◆ **WHAT THE TASK ASKS**: Using the Sydney to the Max entry below, decide whether each statement agrees with it: (a) The series ran for four seasons. (b) Mark Reisman both created the series and was its executive producer. (c) The series used a single-camera setup. For each, answer yes or no and quote the deciding words.

◆ **PASSAGE PROVIDED**:
★ ★ ★ ★

- Genre: Comedy
- Created by: Mark Reisman
- Starring: Ruth Righi; Ava Kolker; Jackson Dollinger; Christian J. Simon; Ian Reed Kesler; Caroline Rhea;
- Theme music composer: Kay Hanley; Michelle Lewis; Dan Petty;
- Opening theme: "Stay the Same" by Ruth Righi and Dan Conklin
- Composer: Rebecca Kneubuhl
- Country of origin: United States
- Original language: English
- No. of seasons: 3
- No. of episodes: 63 (list of episodes)

Production
- Executive producer: Mark Reisman
- Producer: Kevin O'Donnell
- Cinematography: George Mooradian; Thomas T. Eckelberry;
- Camera setup: Multi-camera
- Running time: 22–24 minutes
- Production companies: Mark Reisman Productions; It's a Laugh Productions;

Original release
- Network: Disney Channel
- Release: January 25, 2019 – November 26, 2021

= Sydney to the Max =

2019 comedy television series

Sydney to the Max is an American comedy television series created by Mark Reisman that aired on Disney Channel from January 25, 2019 to November 26, 2021. The series stars Ruth Righi, Ava Kolker, Jackson Dollinger, Christian J. Simon, Ian Reed Kesler, and Caroline Rhea.

★ ★ ★ ★

◆ **INFORMATION PROVIDED**:
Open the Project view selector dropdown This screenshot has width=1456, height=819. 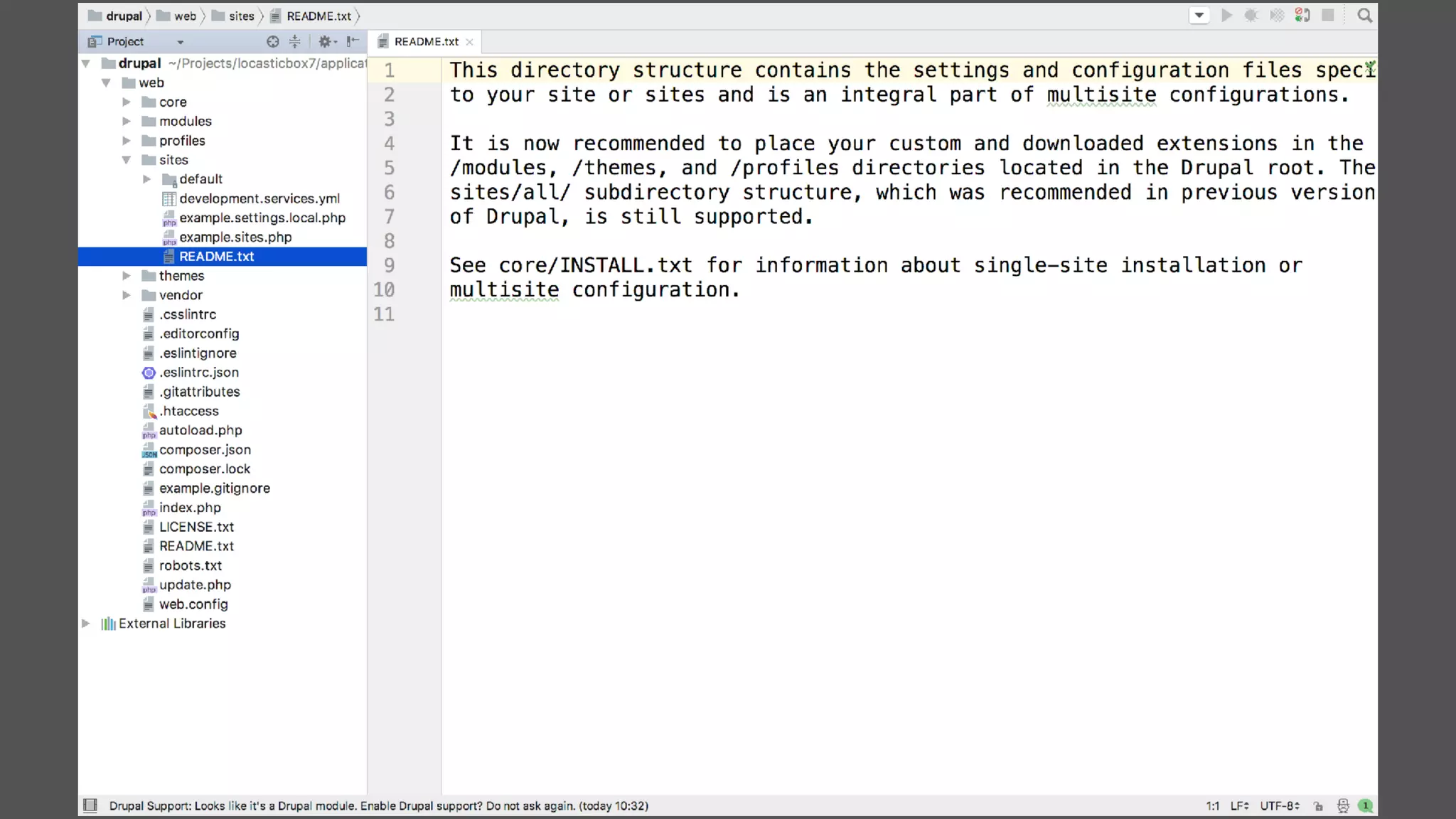180,43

★ ★ ★ ★

◆ **SOLUTION TO THE PROBLEM**:
(a) No: "No. of seasons: 3"
(b) Yes: "Created by: Mark Reisman" and "Executive producer: Mark Reisman"
(c) No: "Camera setup: Multi-camera"